#### Assigned task:
Copy every record exactly, leaving the pictures out.

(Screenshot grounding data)
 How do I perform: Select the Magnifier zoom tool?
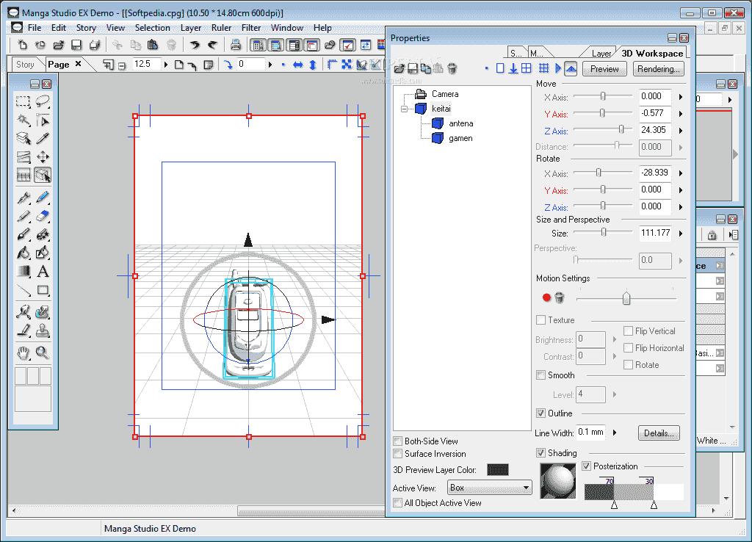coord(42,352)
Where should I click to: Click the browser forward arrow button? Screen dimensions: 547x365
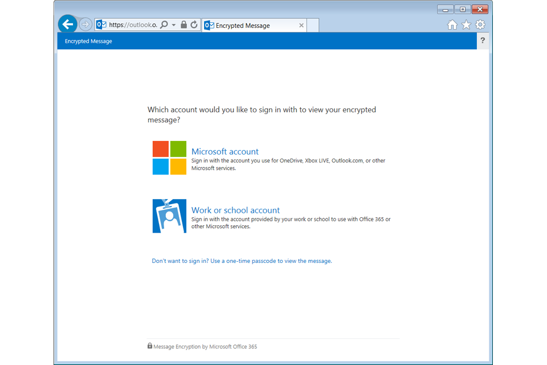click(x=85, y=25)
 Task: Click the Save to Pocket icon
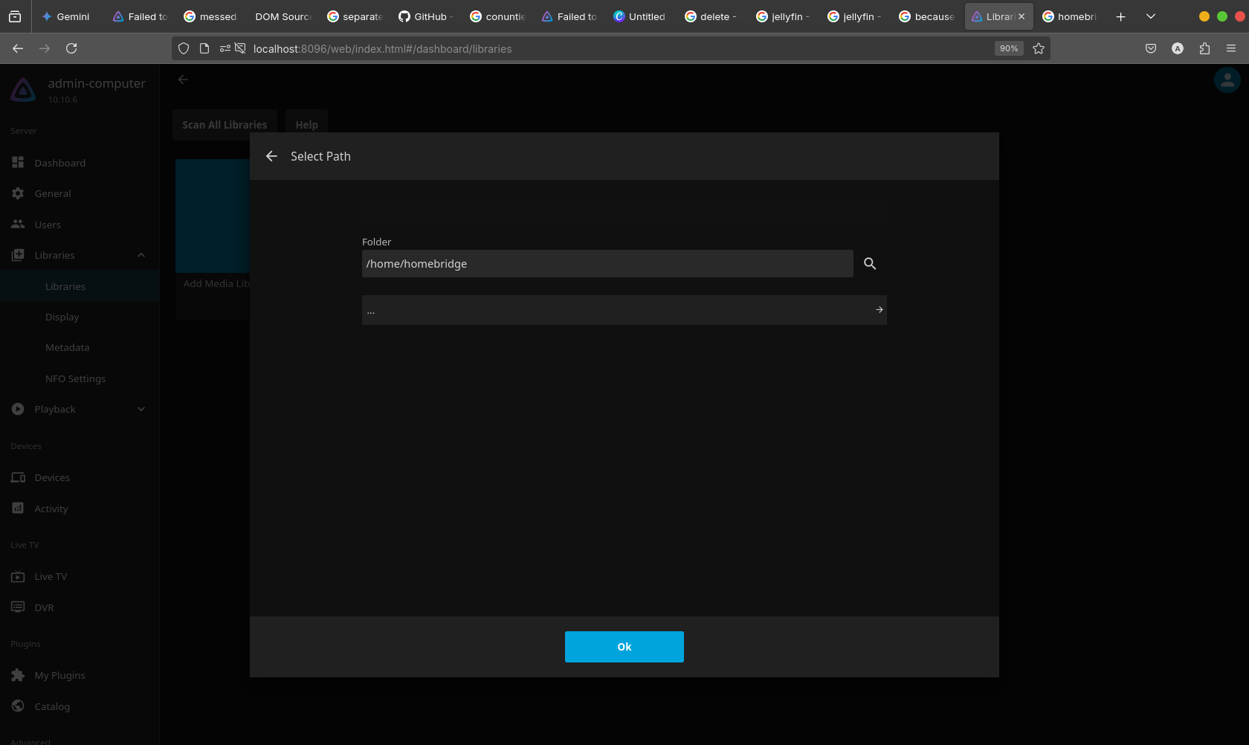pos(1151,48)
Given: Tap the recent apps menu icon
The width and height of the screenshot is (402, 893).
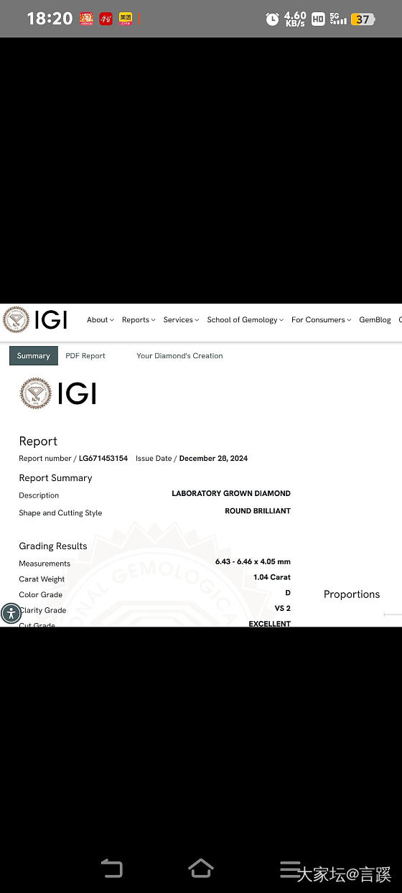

#### Task response:
 How do I perform: Select the Magnifier zoom tool?
coord(42,352)
Where should I click to: Click the browser forward arrow button? Screen dimensions: 547x365
click(x=85, y=25)
 Task: Click the Save to Pocket icon
pos(1151,48)
Given: Tap the recent apps menu icon
The width and height of the screenshot is (402, 893).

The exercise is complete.